What you are asked to do
Only lines with the word "time" belong in the answer; copy them from the records below.

The records
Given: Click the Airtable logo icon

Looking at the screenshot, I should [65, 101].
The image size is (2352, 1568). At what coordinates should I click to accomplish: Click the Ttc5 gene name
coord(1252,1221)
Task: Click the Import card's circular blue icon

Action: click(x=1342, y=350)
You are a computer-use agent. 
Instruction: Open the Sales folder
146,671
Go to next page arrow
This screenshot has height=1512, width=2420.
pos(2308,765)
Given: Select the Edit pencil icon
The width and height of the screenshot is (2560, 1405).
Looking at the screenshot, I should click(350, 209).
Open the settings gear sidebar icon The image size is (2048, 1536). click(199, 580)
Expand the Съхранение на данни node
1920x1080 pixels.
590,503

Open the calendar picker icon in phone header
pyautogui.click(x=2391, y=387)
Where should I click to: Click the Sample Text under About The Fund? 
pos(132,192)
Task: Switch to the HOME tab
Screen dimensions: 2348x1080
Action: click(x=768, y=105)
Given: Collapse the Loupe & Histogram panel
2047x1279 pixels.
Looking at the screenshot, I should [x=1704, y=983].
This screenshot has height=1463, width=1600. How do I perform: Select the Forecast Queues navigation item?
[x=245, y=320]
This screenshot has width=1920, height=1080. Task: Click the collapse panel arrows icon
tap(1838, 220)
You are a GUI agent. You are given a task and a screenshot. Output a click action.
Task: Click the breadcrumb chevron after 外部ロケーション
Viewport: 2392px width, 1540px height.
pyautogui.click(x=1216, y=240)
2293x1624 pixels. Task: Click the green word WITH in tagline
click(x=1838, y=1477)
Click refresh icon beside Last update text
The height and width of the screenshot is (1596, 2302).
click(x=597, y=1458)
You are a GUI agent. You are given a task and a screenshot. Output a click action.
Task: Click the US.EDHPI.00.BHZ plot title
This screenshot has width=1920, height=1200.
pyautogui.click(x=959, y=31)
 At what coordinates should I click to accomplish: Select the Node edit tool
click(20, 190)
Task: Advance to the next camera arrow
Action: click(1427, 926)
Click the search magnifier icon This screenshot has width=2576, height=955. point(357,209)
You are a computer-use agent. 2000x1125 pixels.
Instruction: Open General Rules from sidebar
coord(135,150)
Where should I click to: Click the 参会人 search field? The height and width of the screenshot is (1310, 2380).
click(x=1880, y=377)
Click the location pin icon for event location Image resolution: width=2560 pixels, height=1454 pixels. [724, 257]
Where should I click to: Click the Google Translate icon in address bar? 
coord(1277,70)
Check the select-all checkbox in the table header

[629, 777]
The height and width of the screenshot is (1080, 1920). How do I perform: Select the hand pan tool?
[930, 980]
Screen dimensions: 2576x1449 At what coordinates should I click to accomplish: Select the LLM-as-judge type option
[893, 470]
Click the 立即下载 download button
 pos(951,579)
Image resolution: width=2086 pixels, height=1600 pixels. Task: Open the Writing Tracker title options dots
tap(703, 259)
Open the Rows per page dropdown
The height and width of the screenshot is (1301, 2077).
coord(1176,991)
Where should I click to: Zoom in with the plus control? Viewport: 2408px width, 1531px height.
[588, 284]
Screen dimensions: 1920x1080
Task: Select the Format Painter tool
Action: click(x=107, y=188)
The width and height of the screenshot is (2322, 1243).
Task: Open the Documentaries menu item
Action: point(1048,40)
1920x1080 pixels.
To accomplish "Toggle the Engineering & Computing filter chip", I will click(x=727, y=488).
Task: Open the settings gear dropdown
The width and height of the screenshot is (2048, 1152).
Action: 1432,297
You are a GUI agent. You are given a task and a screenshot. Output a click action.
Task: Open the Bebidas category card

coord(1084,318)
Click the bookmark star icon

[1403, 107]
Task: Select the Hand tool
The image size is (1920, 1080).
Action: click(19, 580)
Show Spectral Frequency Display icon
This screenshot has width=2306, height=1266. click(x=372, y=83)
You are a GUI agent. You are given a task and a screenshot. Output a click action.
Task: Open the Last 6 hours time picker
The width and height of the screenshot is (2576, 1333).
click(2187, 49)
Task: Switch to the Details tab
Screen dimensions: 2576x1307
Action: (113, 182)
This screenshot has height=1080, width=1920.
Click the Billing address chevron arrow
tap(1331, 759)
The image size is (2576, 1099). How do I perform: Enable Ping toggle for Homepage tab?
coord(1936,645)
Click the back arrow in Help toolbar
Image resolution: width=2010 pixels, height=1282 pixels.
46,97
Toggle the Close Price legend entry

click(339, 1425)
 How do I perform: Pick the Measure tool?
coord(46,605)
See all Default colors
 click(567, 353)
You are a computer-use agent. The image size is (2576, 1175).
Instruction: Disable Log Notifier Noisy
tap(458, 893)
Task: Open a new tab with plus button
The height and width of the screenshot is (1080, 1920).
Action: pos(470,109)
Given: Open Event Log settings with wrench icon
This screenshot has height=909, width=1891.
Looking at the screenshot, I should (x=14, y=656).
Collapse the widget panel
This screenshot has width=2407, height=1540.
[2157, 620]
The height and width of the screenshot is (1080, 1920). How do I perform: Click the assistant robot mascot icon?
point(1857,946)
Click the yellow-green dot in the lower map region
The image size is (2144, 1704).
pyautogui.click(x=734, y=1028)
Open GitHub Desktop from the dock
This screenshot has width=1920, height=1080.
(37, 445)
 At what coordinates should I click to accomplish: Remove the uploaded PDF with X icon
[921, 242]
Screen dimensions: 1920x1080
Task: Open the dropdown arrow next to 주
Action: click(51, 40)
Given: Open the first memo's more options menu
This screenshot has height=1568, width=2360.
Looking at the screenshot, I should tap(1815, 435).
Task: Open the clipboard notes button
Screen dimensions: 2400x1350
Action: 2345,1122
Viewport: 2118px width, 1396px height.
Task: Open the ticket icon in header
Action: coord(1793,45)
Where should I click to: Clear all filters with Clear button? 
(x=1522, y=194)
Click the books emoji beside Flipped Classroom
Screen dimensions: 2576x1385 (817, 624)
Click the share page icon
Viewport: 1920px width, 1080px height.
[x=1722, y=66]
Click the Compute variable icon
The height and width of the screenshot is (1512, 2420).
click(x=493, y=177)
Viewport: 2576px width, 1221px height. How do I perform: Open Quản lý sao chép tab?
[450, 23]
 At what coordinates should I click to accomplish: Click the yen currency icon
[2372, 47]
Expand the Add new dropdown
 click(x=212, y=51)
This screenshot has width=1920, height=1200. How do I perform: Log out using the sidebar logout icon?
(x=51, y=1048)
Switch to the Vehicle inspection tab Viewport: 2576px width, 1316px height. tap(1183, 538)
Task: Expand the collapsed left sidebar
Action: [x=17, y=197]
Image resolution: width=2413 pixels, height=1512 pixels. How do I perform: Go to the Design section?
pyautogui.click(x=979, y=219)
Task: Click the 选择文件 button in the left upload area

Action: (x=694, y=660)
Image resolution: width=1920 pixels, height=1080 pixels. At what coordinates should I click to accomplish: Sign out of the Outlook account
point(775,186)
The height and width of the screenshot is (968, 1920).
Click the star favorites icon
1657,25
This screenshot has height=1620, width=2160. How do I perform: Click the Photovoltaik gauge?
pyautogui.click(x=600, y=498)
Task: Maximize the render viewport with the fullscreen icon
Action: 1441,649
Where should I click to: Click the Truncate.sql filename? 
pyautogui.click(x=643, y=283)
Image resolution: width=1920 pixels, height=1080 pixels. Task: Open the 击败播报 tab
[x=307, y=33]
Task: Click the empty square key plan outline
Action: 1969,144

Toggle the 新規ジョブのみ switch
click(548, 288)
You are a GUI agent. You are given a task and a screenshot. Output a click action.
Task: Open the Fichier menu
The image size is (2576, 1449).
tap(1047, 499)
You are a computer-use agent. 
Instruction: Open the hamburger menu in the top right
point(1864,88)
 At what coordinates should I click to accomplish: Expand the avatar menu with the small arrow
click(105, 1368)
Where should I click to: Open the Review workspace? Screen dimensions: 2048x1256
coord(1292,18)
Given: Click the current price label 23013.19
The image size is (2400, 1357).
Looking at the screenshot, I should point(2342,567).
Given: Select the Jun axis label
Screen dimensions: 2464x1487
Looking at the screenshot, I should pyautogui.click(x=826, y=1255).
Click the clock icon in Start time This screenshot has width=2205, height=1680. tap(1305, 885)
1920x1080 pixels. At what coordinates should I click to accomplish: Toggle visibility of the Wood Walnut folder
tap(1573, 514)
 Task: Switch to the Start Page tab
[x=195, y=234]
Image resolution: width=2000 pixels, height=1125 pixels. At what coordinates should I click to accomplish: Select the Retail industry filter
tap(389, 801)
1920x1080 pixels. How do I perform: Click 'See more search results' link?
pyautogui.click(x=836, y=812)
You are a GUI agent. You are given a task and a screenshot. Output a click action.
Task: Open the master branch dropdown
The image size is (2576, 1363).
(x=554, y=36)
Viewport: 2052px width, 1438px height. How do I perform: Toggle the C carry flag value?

Written response
Task: Open the Last 6 hours time picker
Click the clock icon in Start time This screenshot has width=2205, height=1680. tap(1305, 885)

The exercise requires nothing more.